Looking for the correct way to do a clean julia process shutdown

I’m not able to capture correctly the SIGINT signal and invoke a controlled shutdown.

It seems that atexit should be the answer, but in my (semplified) minimal example, with FileWatching:

using FileWatching

function watch(dir::String)
    try
        while true
            filename, event = watch_folder(dir, -1.0)
            @info "[$filename] event: $event"
        end
    catch e
        @warn "error watchdir: $e"
    end
end

function shutdown(dir::String)
    @info "stop watching $dir"
    unwatch_folder(dir)
end

dir = "/tmp"

shtdown() = shutdown(dir)
atexit(shtdown)

watch(dir)

I expect that before exiting the process will invoke shutdown, unwatch the folder and exit.

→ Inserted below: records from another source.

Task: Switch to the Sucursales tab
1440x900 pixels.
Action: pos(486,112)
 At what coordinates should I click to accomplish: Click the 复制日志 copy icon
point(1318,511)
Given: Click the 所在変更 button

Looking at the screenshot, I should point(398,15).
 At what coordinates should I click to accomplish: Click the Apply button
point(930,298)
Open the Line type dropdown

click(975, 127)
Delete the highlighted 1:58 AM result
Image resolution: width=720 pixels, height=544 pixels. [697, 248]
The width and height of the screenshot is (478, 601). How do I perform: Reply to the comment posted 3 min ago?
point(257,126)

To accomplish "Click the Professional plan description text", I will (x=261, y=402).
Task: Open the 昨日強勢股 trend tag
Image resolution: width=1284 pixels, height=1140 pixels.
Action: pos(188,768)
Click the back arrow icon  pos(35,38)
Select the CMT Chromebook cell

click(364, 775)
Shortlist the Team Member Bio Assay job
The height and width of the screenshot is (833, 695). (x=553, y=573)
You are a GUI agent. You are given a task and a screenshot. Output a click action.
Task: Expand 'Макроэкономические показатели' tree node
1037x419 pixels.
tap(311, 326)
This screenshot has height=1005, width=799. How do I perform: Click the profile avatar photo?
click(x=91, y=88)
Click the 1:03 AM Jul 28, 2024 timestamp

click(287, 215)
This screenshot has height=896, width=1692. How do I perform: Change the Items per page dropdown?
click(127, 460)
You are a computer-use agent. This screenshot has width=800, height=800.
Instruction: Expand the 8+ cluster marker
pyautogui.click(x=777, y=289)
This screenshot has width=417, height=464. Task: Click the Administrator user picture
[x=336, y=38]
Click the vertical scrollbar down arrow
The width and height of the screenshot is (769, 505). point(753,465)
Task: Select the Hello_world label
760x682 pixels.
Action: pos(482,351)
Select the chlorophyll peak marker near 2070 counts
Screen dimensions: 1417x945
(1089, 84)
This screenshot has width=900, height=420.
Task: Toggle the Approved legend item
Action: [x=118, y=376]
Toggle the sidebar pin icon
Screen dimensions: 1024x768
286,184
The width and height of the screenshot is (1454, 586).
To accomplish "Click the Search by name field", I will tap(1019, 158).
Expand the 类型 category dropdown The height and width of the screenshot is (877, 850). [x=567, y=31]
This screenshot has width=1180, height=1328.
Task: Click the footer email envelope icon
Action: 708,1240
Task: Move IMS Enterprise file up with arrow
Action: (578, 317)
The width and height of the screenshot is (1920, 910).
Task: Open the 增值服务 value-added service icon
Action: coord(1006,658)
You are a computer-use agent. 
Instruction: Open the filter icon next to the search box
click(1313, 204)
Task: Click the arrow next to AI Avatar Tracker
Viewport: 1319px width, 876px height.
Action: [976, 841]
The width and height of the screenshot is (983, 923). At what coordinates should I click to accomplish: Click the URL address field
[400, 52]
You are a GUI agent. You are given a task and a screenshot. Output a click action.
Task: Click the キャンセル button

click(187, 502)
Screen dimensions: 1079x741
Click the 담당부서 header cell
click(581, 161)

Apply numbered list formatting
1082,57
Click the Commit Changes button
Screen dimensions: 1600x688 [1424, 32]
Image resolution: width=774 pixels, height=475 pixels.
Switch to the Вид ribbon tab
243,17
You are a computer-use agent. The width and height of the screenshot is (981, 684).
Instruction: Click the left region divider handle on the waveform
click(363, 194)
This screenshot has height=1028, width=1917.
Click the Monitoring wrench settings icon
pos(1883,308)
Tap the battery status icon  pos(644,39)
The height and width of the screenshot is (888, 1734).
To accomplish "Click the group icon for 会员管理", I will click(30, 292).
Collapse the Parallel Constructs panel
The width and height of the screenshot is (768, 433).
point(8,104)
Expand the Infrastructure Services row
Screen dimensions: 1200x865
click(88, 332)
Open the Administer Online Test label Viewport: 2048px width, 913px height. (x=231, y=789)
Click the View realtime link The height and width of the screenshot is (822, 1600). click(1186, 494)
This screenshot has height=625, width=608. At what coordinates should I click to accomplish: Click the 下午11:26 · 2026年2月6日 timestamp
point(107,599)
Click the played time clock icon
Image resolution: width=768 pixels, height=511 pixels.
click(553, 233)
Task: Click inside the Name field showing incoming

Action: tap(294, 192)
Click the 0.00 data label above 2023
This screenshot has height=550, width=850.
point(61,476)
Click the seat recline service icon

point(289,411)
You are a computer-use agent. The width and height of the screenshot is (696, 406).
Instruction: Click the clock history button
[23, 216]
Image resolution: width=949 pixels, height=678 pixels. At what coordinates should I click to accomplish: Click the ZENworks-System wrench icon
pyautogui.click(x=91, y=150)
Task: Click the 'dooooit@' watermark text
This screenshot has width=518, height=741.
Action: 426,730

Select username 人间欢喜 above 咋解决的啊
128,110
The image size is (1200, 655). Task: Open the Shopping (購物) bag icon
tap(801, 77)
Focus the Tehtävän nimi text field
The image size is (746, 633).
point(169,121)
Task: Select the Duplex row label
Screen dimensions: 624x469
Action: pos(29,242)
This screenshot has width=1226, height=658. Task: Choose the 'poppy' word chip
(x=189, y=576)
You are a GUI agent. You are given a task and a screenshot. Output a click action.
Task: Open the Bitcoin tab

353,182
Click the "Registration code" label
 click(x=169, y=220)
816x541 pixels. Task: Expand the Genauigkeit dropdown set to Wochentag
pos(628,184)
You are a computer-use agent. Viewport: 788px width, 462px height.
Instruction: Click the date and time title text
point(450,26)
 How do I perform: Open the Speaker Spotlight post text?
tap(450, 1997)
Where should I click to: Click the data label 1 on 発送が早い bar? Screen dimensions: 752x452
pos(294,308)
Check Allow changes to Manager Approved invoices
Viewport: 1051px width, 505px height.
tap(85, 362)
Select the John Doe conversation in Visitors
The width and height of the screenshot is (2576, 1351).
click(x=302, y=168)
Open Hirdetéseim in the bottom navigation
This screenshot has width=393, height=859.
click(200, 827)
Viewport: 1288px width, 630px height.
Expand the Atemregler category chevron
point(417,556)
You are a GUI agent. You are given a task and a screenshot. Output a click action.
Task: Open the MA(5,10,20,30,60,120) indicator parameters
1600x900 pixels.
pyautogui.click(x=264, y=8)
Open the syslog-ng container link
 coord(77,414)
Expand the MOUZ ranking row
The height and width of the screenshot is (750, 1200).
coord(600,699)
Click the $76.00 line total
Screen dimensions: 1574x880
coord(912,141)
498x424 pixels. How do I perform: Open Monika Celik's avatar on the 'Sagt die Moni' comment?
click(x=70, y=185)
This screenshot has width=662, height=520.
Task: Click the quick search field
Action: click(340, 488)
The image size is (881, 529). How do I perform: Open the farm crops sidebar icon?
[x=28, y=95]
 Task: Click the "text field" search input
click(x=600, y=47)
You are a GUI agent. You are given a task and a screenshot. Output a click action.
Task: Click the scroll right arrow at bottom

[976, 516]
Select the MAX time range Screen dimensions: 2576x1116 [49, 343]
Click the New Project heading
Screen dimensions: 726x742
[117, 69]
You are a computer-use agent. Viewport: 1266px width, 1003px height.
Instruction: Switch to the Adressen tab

Instead this is what happens with Ctrl-C:

signal (2): Interrupt
in expression starting at /home/adona/dev/SINT/sint/sintjl/Sint/mve.jl:25
epoll_pwait at /lib/x86_64-linux-gnu/libc.so.6 (unknown line)
uv__io_poll at /workspace/srcdir/libuv/src/unix/linux-core.c:270
uv_run at /workspace/srcdir/libuv/src/unix/core.c:359
jl_task_get_next at /buildworker/worker/package_linux64/build/src/partr.c:473
poptask at ./task.jl:704
wait at ./task.jl:712 [inlined]
wait at ./condition.jl:106
take_buffered at ./channels.jl:387
take! at ./channels.jl:381 [inlined]
wait at /buildworker/worker/package_linux64/build/usr/share/julia/stdlib/v1.5/FileWatching/src/FileWatching.jl:620
watch_folder at /buildworker/worker/package_linux64/build/usr/share/julia/stdlib/v1.5/FileWatching/src/FileWatching.jl:747
watch at /home/adona/dev/SINT/sint/sintjl/Sint/mve.jl:6
_jl_invoke at /buildworker/worker/package_linux64/build/src/gf.c:2231 [inlined]
...
Allocations: 2544 (Pool: 2533; Big: 11); GC: 0
[ Info: stop watching /tmp
β”Œ Error: Exception while generating log record in module Main at /home/adona/dev/SINT/sint/sintjl/Sint/mve.jl:15
β”‚   exception =
β”‚    schedule: Task not runnable
β”‚    Stacktrace:
β”‚     [1] error(::String) at ./error.jl:33
β”‚     [2] schedule(::Task, ::Any; error::Bool) at ./task.jl:591
β”‚     [3] schedule at ./task.jl:586 [inlined]
β”‚     [4] uv_writecb_task(::Ptr{Nothing}, ::Int32) at ./stream.jl:1051
β”‚     [5] poptask(::Base.InvasiveLinkedListSynchronized{Task}) at ./task.jl:704
β”‚     [6] wait at ./task.jl:712 [inlined]
β”‚     [7] uv_write(::Base.TTY, ::Ptr{UInt8}, ::UInt64) at ./stream.jl:933
β”‚     [8] unsafe_write(::Base.TTY, ::Ptr{UInt8}, ::UInt64) at ./stream.jl:1005
β”‚     [9] unsafe_write at ./io.jl:622 [inlined]
β”‚     [10] write(::Base.TTY, ::Array{UInt8,1}) at ./io.jl:645
β”‚     [11] handle_message(::Logging.ConsoleLogger, ::Base.CoreLogging.LogLevel, ::String, ::Module, ::Symbol, ::Symbol, ::String, ::Int64; maxlog::Nothing, kwargs::Base.Iterators.Pairs{Union{},Union{},Tuple{},NamedTuple{(),Tuple{}}}) at /buildworker/worker/package_linux64/build/usr/share/julia/stdlib/v1.5/Logging/src/ConsoleLogger.jl:161
β”‚     [12] handle_message at /buildworker/worker/package_linux64/build/usr/share/julia/stdlib/v1.5/Logging/src/ConsoleLogger.jl:100 [inlined]
β”‚     [13] macro expansion at ./logging.jl:332 [inlined]
β”‚     [14] shutdown(::String) at /home/adona/dev/SINT/sint/sintjl/Sint/mve.jl:15
β”‚     [15] shtdown() at /home/adona/dev/SINT/sint/sintjl/Sint/mve.jl:21
β”‚     [16] _atexit() at ./initdefs.jl:316
β”” @ Main ~/dev/SINT/sint/sintjl/Sint/mve.jl:15
a

FileWatching is just my first problem, after that will be db connections and sockets to close …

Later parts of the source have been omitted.